Stated task 1:
Copy out the entries verbatim, from the line with "Given: Open the Отчеты tab" up to and including the last line of the entries, and leave the pictures out.

Source excerpt:
(begin)
# Has anyone found the 724 QXE to be underpowered?



## donoharm (Dec 16, 2017)

Hello everyone, this is my first thread on snowblowers.com

Like almost everyone looking at getting a 724 QXE, I'm debating between getting the 724 vs the 824. From what I can understand from third party websites, these are 7 and 8 HP engines, respectively. I have yet to find a single reviewer who has used the 724 QXE wish they opted for the 824. Have any real world customers operated a 724QXE and actually reached the limit of it's capabilities (for example, at the end of the driveway)? Has anyone used both and can comment on whether there is an actual difference? And anyone know where we can find official stats on torque for these two engines? Thanks.


----------



## Cardo111 (Feb 16, 2015)

I can't say that I have used either of these machines. However Maine seems to = heavy snowfall. Torque numbers are hard to come by some engine manufacturers will only post cc's, some will post HP. LCT seems to be the only one I could think of posting torque. That being said I would always recommend buying the more powerful machine if you can, to prevent EOD regrets.


----------



## stromr (Jul 20, 2016)

try these links:

Engine Loncin Company

https://movingsnow.com/2008/cc-gross-torque-horsepower-whats-the-difference/

https://movingsnow.com/2008/cc-to-torque-to-hp-conversion-update/


----------



## donoharm (Dec 16, 2017)

Thanks guys. I went ahead and bought the 724 qxe. Will post a review after I get a good snowfall.


----------
(end)
Stated task 2:
Rewrite the snowblower thread from "Like almost everyone" up to and including "(Feb 16, 2015)", replacing "driveway" with "sidewalk".

Entries provided:
(begin)
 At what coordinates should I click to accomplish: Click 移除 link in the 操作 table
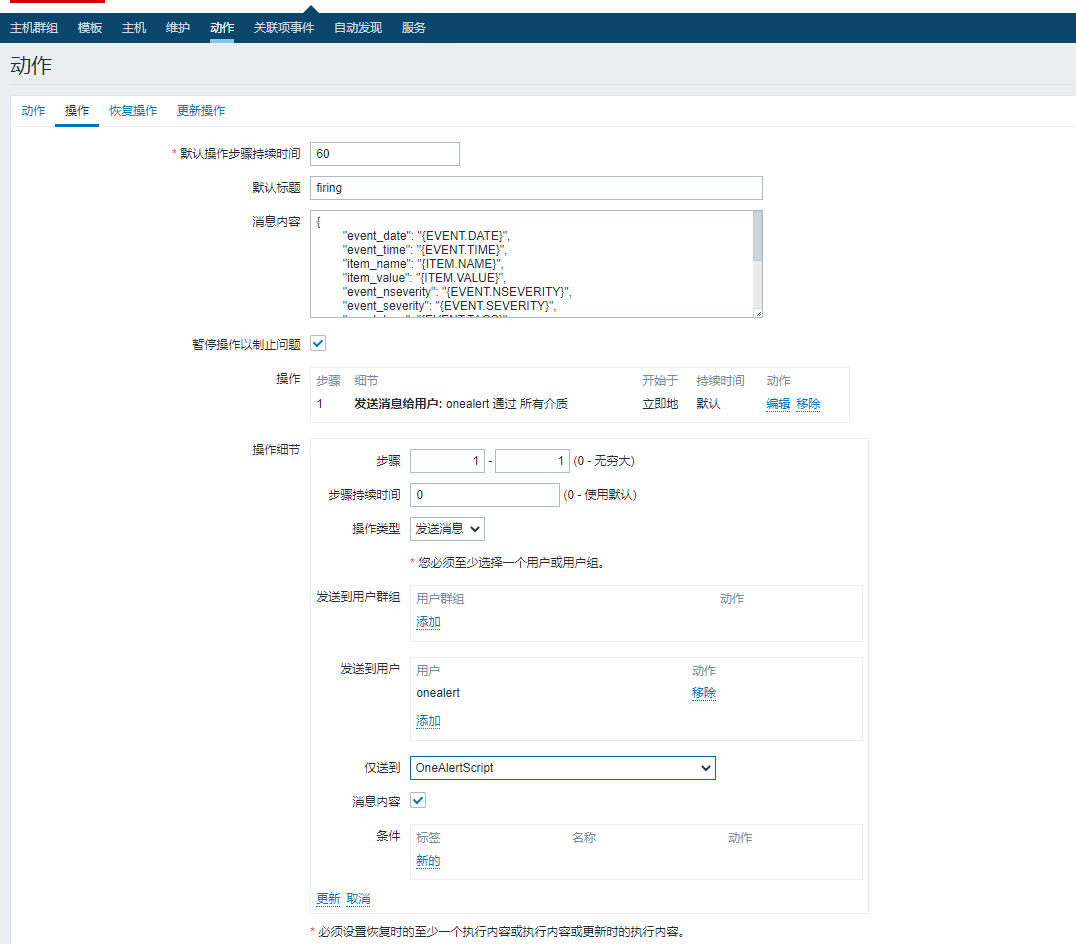pos(808,404)
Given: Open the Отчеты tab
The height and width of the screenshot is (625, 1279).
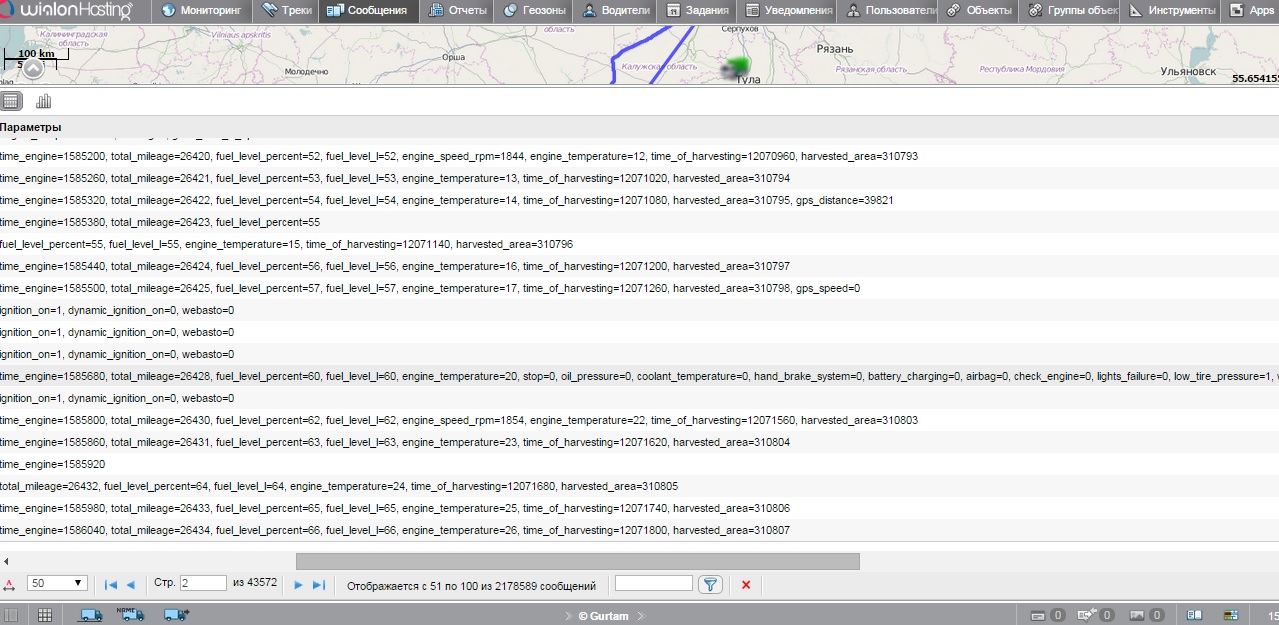Looking at the screenshot, I should pyautogui.click(x=457, y=11).
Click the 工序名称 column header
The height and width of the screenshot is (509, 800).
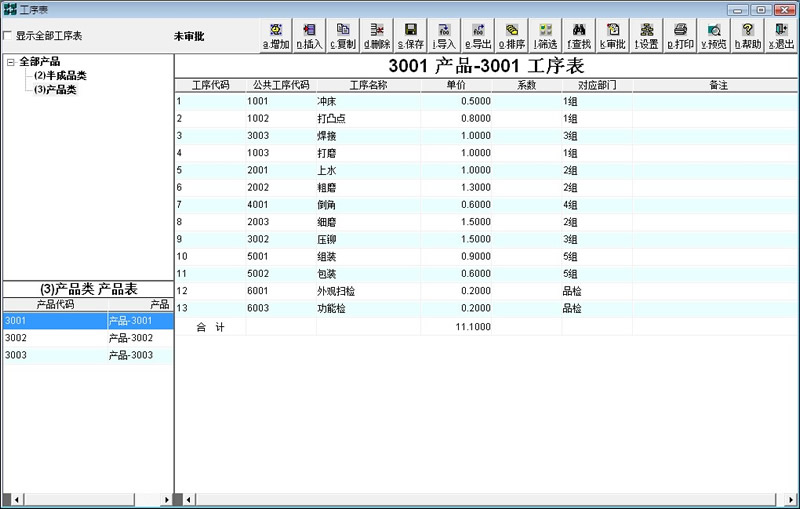368,85
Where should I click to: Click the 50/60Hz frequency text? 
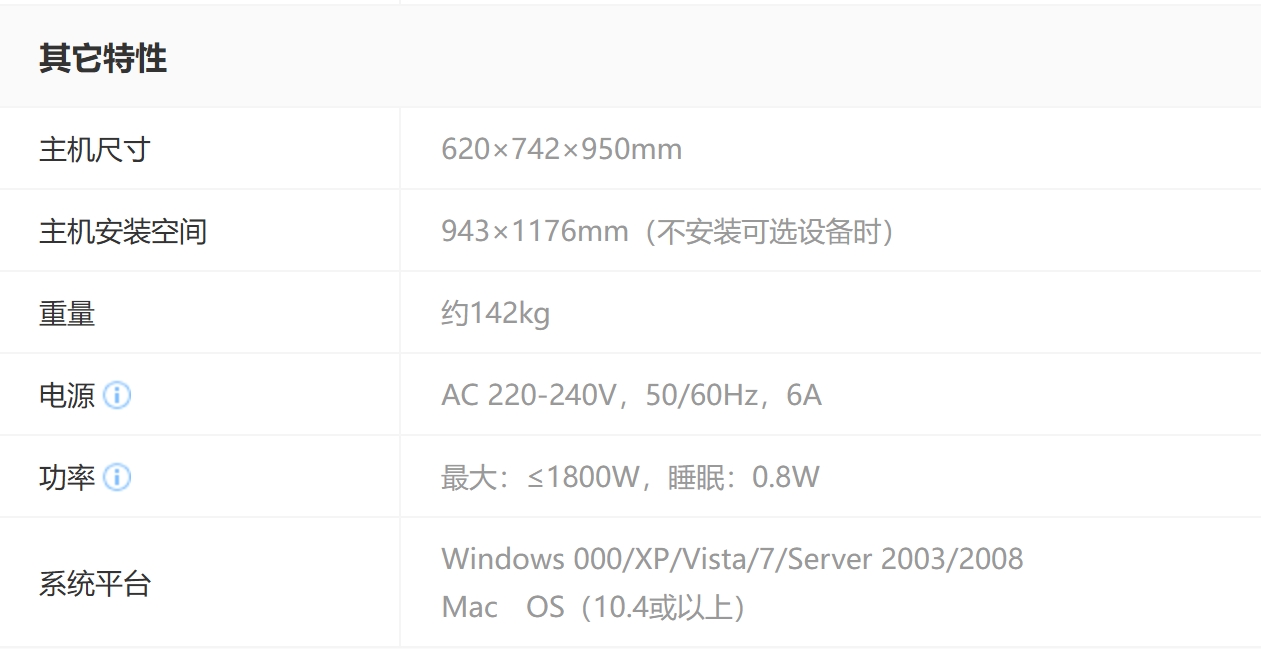(x=701, y=396)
(end)
Finished answer 1:
Given: Open the Отчеты tab
The height and width of the screenshot is (625, 1279).
Looking at the screenshot, I should pyautogui.click(x=457, y=11).
Click the 工序名称 column header
The height and width of the screenshot is (509, 800).
368,85
Where should I click to: Click the 50/60Hz frequency text? 
(x=701, y=396)

Finished answer 2:
Like almost everyone looking at getting a 724 QXE, I'm debating between getting the 724 vs the 824. From what I can understand from third party websites, these are 7 and 8 HP engines, respectively. I have yet to find a single reviewer who has used the 724 QXE wish they opted for the 824. Have any real world customers operated a 724QXE and actually reached the limit of it's capabilities (for example, at the end of the sidewalk)? Has anyone used both and can comment on whether there is an actual difference? And anyone know where we can find official stats on torque for these two engines? Thanks.


----------



## Cardo111 (Feb 16, 2015)